▸ TASK REQUIREMENTS
Please rewrite the rows below, substituting "px" for every "pixels" and leaving everything else unchanged. Omit the pictures from your answer.

◇ ◇ ◇ ◇ ◇

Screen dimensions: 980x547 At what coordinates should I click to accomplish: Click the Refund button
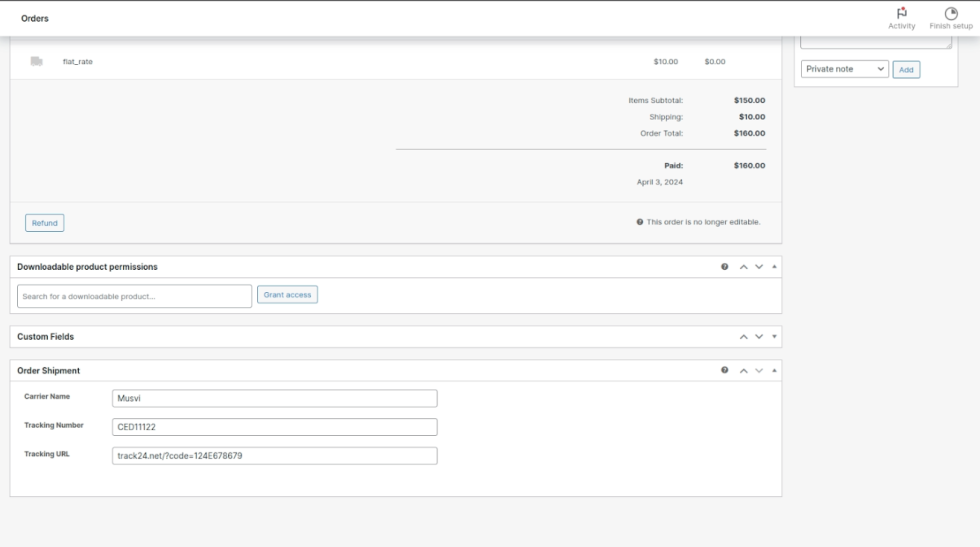tap(44, 223)
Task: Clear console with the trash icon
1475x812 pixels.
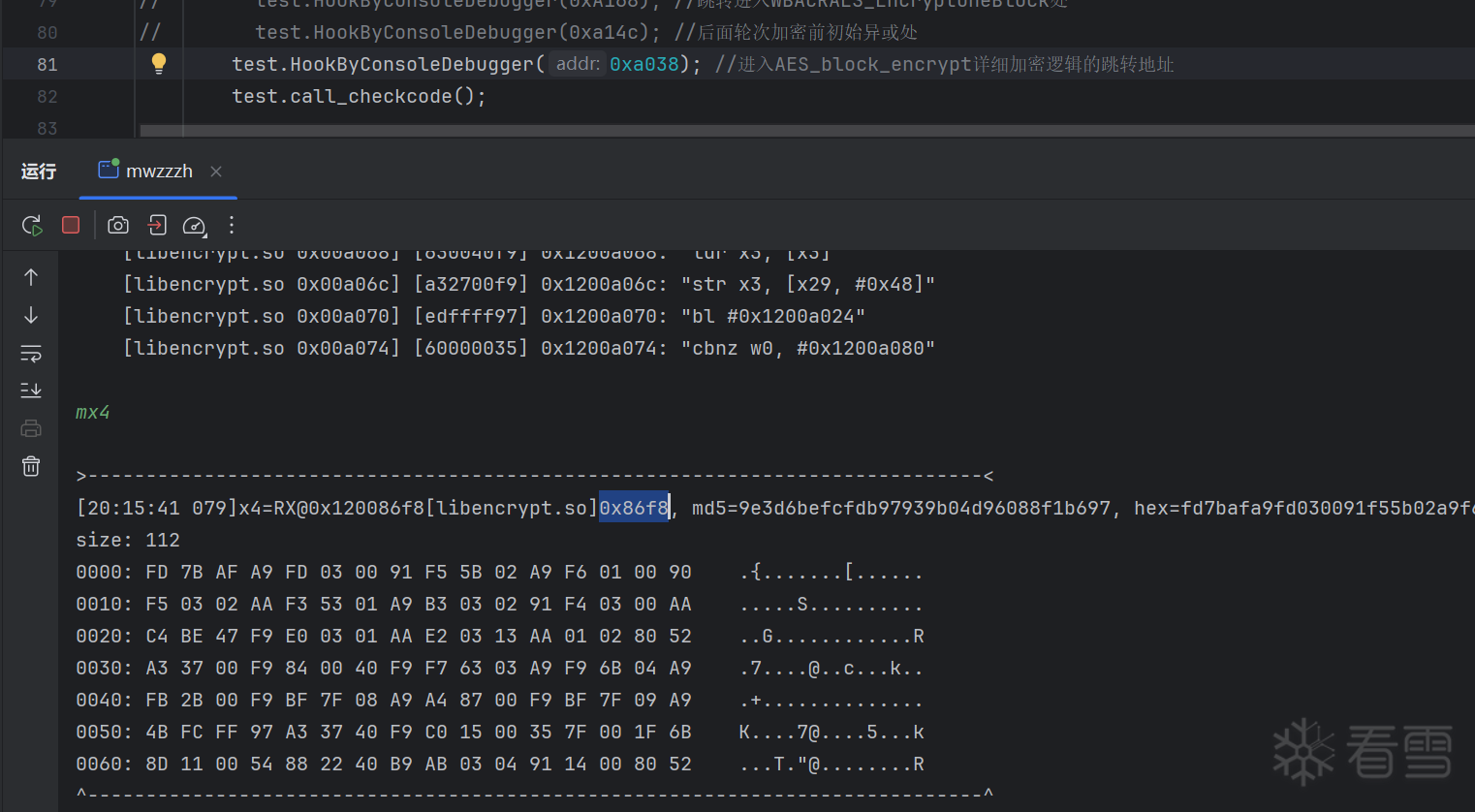Action: coord(31,466)
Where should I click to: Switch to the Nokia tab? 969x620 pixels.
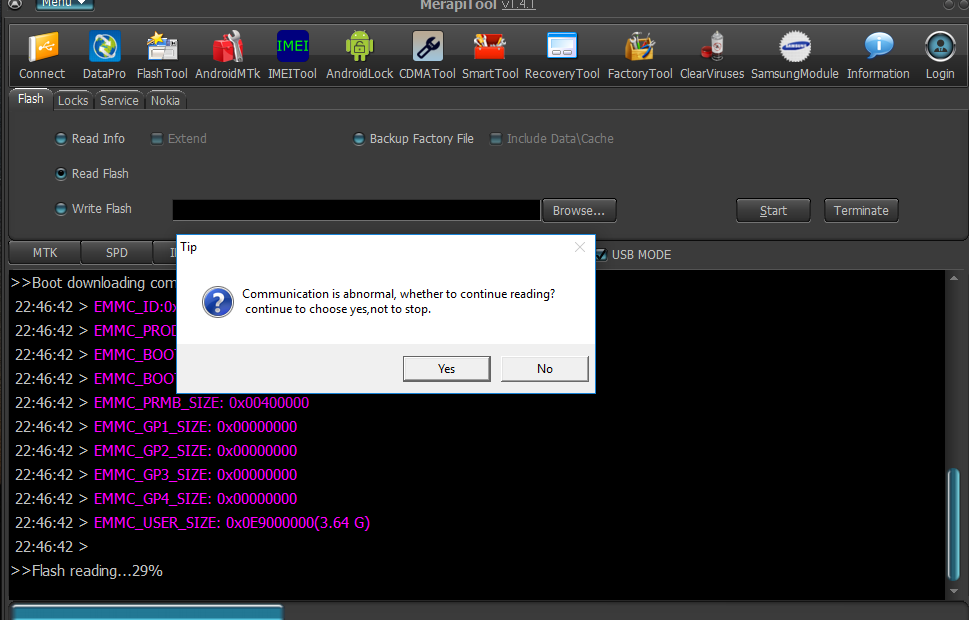tap(165, 100)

◇ ◇ ◇ ◇ ◇

▸ RESPONSE
Screen dimensions: 980x547 At what coordinates should I click to accomplish: Click the Refund button
tap(44, 223)
Task: Clear console with the trash icon
1475x812 px.
Action: coord(31,466)
Where should I click to: Switch to the Nokia tab? 969x620 px.
tap(165, 100)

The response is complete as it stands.